Segment Start: The data
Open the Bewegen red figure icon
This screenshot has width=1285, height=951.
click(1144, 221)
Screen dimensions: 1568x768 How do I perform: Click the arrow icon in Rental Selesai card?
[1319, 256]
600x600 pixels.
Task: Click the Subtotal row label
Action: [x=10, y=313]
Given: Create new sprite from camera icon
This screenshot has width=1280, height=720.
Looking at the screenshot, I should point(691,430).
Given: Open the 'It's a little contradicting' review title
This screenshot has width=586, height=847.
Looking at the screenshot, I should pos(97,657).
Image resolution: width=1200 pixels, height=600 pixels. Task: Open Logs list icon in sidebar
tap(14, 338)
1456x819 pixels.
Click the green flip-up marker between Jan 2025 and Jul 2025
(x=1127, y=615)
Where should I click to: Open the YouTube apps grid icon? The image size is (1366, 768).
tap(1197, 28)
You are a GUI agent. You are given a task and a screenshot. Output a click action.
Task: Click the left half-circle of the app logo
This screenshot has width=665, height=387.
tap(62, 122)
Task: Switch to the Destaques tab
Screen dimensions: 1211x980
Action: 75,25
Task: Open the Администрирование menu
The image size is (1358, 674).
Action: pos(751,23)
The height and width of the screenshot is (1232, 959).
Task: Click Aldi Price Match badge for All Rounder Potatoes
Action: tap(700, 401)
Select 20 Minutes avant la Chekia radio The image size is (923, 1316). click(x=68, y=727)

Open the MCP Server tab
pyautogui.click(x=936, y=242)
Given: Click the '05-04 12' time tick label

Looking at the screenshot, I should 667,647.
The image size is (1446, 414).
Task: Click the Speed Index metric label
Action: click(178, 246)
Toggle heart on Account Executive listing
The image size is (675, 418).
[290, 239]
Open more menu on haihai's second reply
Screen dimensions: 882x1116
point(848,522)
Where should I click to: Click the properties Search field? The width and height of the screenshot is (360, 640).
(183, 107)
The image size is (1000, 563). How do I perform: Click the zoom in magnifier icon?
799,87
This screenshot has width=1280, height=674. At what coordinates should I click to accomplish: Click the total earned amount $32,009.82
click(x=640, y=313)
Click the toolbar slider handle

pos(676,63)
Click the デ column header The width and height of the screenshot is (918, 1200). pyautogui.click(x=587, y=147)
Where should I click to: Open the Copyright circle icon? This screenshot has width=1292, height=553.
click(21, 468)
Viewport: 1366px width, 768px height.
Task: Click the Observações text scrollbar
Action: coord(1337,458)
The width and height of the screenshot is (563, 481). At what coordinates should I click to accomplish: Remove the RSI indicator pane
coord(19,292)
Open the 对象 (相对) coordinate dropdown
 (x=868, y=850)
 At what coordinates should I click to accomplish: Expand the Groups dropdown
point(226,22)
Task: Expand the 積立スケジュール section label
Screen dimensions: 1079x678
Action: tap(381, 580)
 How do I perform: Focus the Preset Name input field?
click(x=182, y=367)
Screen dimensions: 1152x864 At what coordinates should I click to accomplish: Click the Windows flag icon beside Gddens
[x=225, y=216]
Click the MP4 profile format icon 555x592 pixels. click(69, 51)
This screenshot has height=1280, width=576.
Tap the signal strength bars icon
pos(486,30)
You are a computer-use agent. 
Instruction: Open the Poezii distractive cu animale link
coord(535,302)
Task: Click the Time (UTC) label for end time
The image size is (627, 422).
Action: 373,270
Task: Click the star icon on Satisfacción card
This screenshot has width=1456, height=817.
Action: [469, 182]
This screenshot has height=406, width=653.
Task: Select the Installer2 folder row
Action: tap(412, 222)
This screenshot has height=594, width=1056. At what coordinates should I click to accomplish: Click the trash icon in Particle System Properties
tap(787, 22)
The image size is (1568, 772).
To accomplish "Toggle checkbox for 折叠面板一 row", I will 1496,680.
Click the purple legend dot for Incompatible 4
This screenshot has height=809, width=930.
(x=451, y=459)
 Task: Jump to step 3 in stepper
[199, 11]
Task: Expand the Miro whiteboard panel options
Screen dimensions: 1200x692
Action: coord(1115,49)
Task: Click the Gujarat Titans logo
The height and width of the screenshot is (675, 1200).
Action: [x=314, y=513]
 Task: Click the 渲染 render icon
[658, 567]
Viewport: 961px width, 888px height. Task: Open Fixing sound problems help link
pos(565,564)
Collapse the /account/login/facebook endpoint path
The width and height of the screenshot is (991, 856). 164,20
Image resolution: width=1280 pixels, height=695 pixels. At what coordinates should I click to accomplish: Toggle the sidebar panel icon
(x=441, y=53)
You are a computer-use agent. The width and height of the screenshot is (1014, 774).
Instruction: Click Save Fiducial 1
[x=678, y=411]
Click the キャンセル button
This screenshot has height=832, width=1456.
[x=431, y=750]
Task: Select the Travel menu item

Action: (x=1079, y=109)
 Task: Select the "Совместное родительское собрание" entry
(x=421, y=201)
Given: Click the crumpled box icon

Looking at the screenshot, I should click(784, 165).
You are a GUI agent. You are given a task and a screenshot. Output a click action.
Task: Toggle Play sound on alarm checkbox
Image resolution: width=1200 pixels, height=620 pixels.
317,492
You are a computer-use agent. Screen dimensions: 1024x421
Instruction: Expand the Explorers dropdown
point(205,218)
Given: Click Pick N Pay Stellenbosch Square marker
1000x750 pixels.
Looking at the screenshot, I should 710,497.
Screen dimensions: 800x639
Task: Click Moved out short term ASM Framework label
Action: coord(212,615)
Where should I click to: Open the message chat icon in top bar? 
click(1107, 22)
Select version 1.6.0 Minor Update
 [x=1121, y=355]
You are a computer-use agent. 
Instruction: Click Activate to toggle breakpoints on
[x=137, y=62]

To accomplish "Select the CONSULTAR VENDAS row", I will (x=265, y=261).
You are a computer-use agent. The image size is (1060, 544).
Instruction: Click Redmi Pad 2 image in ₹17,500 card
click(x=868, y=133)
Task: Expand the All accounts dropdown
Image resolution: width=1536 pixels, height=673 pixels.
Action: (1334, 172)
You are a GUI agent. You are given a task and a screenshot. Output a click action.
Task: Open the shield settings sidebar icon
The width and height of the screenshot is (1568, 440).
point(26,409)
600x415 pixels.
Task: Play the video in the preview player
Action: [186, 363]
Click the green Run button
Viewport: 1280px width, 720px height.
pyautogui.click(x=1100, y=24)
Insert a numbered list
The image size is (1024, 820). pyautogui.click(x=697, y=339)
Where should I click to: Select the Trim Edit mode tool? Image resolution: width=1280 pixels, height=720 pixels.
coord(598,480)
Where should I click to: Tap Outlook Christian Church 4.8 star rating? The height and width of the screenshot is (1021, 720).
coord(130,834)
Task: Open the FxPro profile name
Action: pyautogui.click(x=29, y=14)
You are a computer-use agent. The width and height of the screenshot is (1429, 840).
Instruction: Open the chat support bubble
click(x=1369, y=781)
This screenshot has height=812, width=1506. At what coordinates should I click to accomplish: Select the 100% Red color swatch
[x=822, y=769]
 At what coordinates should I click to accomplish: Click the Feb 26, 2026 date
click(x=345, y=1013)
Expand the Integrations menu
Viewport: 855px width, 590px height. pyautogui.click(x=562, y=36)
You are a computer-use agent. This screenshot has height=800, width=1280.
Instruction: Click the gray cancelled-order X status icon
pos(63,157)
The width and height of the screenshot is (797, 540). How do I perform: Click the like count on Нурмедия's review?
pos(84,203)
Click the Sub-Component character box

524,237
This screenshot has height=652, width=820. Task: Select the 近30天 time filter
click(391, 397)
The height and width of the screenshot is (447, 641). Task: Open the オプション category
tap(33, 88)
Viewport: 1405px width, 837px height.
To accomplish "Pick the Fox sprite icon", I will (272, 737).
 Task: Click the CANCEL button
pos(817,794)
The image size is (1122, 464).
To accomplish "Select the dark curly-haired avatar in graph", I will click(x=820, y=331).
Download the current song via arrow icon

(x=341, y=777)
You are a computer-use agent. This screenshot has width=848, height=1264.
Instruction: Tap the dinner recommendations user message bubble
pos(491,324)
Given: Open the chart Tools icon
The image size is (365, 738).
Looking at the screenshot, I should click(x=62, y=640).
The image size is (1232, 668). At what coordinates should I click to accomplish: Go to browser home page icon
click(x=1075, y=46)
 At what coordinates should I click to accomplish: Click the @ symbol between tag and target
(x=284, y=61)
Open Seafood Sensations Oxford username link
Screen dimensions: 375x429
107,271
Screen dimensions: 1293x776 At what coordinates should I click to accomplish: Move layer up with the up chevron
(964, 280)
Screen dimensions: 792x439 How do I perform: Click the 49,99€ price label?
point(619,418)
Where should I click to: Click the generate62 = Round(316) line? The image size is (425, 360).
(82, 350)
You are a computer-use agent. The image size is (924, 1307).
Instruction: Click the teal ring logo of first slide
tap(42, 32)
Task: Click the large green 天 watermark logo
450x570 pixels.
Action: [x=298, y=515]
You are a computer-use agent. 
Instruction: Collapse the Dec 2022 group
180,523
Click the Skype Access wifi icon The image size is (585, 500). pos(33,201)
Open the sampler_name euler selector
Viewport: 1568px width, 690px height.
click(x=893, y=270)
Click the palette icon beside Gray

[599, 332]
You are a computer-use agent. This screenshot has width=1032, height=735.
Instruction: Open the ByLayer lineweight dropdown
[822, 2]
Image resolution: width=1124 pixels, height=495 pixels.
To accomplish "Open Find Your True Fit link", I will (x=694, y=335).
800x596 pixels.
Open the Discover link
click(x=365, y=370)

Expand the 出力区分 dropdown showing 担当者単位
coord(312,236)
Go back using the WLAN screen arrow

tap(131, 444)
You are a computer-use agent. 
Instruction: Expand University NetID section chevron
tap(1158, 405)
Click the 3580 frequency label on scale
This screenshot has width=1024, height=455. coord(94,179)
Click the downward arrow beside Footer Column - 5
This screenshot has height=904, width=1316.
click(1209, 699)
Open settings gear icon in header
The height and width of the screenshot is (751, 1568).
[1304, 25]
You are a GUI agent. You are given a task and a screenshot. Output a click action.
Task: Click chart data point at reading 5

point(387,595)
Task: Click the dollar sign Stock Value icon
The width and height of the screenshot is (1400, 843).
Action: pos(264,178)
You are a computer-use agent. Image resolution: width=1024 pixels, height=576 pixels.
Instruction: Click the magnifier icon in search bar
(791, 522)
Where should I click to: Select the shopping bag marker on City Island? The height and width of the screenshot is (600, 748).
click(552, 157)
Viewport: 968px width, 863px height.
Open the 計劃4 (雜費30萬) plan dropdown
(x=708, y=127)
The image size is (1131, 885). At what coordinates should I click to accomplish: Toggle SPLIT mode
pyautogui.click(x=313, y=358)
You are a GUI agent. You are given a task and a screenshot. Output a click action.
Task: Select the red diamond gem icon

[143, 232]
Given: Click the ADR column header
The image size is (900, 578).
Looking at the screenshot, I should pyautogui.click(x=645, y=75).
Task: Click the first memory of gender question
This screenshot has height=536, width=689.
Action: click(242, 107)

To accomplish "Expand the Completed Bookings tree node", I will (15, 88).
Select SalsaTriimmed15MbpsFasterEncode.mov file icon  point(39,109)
Segment End: The data
Work required: Which lines of the data include "sprite"? Copy each of them.

Task result:
Given: Create new sprite from camera icon
To accomplish "Pick the Fox sprite icon", I will (272, 737).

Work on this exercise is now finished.